Shares of Canopy Growth (CGC 0.09%) were tanking 15.7% as of 11:10 a.m. ET on Friday. The big drop came after the Canadian cannabis producer announced its fiscal 2022 fourth-quarter and full-year results before the market open.
Net revenue in its fiscal fourth quarter was 111.8 million in Canadian dollars ($87.3 million), a 25% year-over-year decline. The company posted a net loss in the quarter of CA$579 million, or CA$1.46 per share. Analysts surveyed by Refinitiv were expecting fiscal fourth-quarter revenue of CA$129 million and a loss of CA$0.31 per share.
Management tried to focus on the positives in Canopy's latest quarterly update. It highlighted that the company maintained its No. 1 position in the Canadian premium flower market and nearly doubled its share of the mainstream flower market in the recent quarter.
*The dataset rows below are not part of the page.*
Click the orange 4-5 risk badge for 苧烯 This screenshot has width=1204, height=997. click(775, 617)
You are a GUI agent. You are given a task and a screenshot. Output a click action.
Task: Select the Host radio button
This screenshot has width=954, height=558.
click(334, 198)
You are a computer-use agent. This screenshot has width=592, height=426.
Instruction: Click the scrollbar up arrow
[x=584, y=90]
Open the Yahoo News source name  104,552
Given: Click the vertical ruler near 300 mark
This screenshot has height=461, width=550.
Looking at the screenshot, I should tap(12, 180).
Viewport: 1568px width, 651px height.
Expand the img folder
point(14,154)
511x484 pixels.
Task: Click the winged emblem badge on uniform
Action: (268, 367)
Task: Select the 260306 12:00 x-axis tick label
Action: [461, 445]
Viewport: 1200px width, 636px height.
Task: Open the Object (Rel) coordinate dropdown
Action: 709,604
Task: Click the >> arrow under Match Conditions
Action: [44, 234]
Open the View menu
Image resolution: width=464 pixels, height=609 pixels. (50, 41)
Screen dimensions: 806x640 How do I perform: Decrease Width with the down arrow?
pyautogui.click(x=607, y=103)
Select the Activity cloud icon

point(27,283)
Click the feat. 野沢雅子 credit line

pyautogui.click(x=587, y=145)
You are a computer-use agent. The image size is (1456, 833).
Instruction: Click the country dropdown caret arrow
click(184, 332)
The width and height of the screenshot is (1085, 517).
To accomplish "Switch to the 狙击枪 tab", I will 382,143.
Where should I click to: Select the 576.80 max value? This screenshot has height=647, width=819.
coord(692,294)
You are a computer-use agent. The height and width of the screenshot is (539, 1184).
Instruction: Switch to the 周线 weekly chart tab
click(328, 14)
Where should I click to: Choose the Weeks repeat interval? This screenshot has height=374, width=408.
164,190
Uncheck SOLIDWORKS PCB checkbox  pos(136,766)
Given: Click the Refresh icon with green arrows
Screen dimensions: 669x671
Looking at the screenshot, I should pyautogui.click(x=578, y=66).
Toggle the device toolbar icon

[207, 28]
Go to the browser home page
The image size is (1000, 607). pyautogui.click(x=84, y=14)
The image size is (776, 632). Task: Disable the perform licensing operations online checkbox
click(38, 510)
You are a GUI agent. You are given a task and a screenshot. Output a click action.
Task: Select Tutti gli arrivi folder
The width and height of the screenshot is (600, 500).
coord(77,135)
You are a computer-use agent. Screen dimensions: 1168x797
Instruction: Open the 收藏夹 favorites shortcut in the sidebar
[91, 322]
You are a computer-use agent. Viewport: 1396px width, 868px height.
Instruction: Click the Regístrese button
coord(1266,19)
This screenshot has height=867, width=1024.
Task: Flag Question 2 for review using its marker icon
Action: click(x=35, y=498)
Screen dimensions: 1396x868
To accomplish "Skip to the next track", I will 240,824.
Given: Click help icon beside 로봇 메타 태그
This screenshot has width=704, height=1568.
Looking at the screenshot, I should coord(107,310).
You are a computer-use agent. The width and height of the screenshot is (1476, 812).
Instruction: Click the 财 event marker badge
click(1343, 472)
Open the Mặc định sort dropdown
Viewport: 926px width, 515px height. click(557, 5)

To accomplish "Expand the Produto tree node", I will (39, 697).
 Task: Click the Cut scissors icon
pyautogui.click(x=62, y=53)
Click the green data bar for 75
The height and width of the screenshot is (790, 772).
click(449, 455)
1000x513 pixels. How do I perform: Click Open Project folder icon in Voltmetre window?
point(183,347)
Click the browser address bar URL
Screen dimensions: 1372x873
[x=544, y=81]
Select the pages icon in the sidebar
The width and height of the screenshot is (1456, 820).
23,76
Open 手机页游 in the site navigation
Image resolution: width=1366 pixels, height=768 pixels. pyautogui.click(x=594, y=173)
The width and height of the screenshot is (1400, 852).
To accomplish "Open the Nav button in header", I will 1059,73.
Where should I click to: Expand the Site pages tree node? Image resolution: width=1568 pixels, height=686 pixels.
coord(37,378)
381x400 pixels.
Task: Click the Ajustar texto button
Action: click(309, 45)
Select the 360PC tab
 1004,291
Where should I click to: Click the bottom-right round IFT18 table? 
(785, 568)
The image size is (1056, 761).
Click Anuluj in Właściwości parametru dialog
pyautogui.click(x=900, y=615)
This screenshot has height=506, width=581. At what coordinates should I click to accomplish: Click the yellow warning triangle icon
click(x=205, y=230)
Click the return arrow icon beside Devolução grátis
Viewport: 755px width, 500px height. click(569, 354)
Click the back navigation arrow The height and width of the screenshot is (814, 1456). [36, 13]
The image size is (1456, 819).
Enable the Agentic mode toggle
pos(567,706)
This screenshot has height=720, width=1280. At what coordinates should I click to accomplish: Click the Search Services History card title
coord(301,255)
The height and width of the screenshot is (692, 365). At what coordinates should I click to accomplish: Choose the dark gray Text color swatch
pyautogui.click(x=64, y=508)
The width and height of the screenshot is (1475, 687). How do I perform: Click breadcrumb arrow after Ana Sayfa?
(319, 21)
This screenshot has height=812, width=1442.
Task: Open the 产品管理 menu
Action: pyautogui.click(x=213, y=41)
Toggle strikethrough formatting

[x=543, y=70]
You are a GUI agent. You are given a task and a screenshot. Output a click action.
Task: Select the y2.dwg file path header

However, today's sell-off appears to be warranted. Granted, the company faces some market headwinds that are beyond its control. But there's no escaping that Canopy Growth's business continues to head in the wrong direction. Its shares are doing so as well, with the stock plunging more than 80% over the past 12 months.
At one point, Canopy Growth expected to generate positive adjusted earnings before interest, taxes, depreciation, and amortization (EBITDA) by the end of fiscal 2022. The company lowered those expectations after disappointing results in fiscal second quarter.
Now, Canopy thinks that it will generate positive adjusted EBITDA in fiscal year 2024. That projection, however, excludes any investments in its BioSteel sports drinks and U.S. THC businesses.
Moving the goalposts this way is likely frustrating to investors. Until Canopy Growth can demonstrate that it's on a clear path to profitability, it's best to remain on the sidelines with this floundering stock.